Одного осознания этого было бы достаточно, чтобы девушке умереть от стыда и
ужаса, однако в ужас Александру повергла мысль, что она без всякого стыда
разглядывает его тело.
В мыслях у нее никогда не было, что мужчины и женщины
раздеваются для чего-нибудь другого, чем для мытья, купания или переодевания.
Зная, что люди предаются плотской любви, Александра думала, что для этого
обнажаются лишь тайные части тела, ну а все остальное остается благопристойно
прикрытым. И вот Лоренцо раздел ее, разделся сам… зачем? Что он сделает с ней
сейчас?!
Запоздалый ужас вырвался задушенным криком, но тут же
Лоренцо упал на нее сверху и приник к ее губам. Александра рванулась только
один раз – пока у нее еще оставалось соображение, что она снова утратит власть
над собою, если Лоренцо поцелует ее, – а затем это произошло, и власть она
утратила.
Нет, этого мало – она растворилась в медленной, мучительной
ласке, стиравшей из ее памяти прошлое, изгнавшей мысли о настоящем, страх перед
будущим, заставившей ее душу жить жизнью тела, а тело – наполниться нестерпимой
чувственностью, причем особую остроту этой чувственности придавало то, что
Александра ощущала себя не безвольным сгустком желания – она почти с болью
воспринимала каждую ласку Лоренцо и не могла удержаться, чтобы не ласкать его.
Перед ее накрепко зажмуренными глазами все еще стоял его образ: неправильные,
но чрезвычайно величественные черты были живы и выразительны; он высокого роста
и превосходно сложен, строен до сухости. В его движениях элегантная небрежность
и свобода в сочетании с почти звериной мягкостью и стремительностью. Его кожа в
тот миг краткого, изумленного созерцания показалась ей гладкой, как золотой
атлас… да, тело его было безупречно гладким, и только ноги от бедер были
покрыты чуть жестковатым волосом, который Александра с наслаждением ощущала
своими ногами.
Он соскользнул с нее и лег на бок рядом, не прерывая
поцелуя. Сразу озябнув и ощутив себя покинутой, Александра со слабым стоном
потянулась за ним, но он крепко прижал к ее груди широкую твердую ладонь,
вынуждая не шевелиться, а потом медленно повел руку вниз, причем все его
длинные, напряженные пальцы ласкали, поцарапывали, гладили, мяли, пощипывали ее
покорно ждущее тело, пока не налегли на ее нетерпеливо дышащее, защищенное
сплетеньем мягких, шелковистых волос лоно.

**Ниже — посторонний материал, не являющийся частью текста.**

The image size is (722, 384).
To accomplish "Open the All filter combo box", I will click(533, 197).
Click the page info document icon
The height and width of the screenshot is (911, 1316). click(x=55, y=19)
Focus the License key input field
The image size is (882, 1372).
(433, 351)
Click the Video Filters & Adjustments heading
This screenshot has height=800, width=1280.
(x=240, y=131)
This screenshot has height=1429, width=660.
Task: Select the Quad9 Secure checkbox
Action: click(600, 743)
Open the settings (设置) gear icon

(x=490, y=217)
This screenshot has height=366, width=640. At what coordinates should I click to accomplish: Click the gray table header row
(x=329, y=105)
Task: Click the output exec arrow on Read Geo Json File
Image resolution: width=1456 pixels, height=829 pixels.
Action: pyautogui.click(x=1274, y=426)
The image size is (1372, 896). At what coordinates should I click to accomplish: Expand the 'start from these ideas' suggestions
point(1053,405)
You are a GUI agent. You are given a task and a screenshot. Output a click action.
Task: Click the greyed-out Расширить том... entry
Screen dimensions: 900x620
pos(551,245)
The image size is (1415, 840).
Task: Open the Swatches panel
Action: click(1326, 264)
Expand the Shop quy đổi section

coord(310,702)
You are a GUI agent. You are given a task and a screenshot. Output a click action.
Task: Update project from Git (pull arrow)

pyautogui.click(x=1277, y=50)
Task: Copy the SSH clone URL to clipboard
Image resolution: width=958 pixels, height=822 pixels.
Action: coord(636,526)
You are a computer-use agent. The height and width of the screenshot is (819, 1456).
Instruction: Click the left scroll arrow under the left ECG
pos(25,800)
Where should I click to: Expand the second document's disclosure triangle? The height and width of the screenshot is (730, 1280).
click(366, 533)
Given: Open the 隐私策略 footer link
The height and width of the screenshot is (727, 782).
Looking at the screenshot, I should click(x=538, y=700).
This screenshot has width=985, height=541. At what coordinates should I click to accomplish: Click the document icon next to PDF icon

Ей хотелось, чтобы это закончилось поскорее… ей хотелось,
чтобы это длилось вечно.
Она затаила дыхание, она перестала отвечать на поцелуи
Лоренцо, она, чудилось, вся замерла, сжалась в один тугой бутон наслаждения, но
в то же время тело ее содрогалось, билось, металось, ударялось о тело Лоренцо.
И когда Александра вдруг зашлась в тихих, протяжных стонах, а все лоно ее
раскрылось, как распустившийся под жарким солнцем цветок, он ворвался в нее, но
был так переполнен желанием, что не обратил внимания на преграду.
Крик ее боли слился с криком его наслаждения – и тут же
Лоренцо проклял себя за это наслаждение. Но он призвал на помощь привычный
цинизм и подумал, что нет ничего дурного: пользоваться телом распутной особы,
не обращая внимания на ее поведение.
Лоренцо встал, потянулся, как поджарый, мощный зверь, – и
только теперь увидел на своем теле кровь.
– Синьорина, вы могли бы предупредить меня, что у вас нынче
женские дни! – воскликнул он брезгливо – и, подхватив с пола свой плащ,
торопливо вышел, не обратив внимания, что женщина на черном ложе лежит без
памяти, и, уж конечно, нимало не размышляя, что именно лишило ее сознания: боль
от грубого вторжения в ее тело – или боль от убийственной жестокости его
последних слов.
Часть III
Лючия
Глава 11
Итальянская девственница
Чуть только первые проблески рассвета затронули небо,
молодая княгиня Извольская открыла глаза.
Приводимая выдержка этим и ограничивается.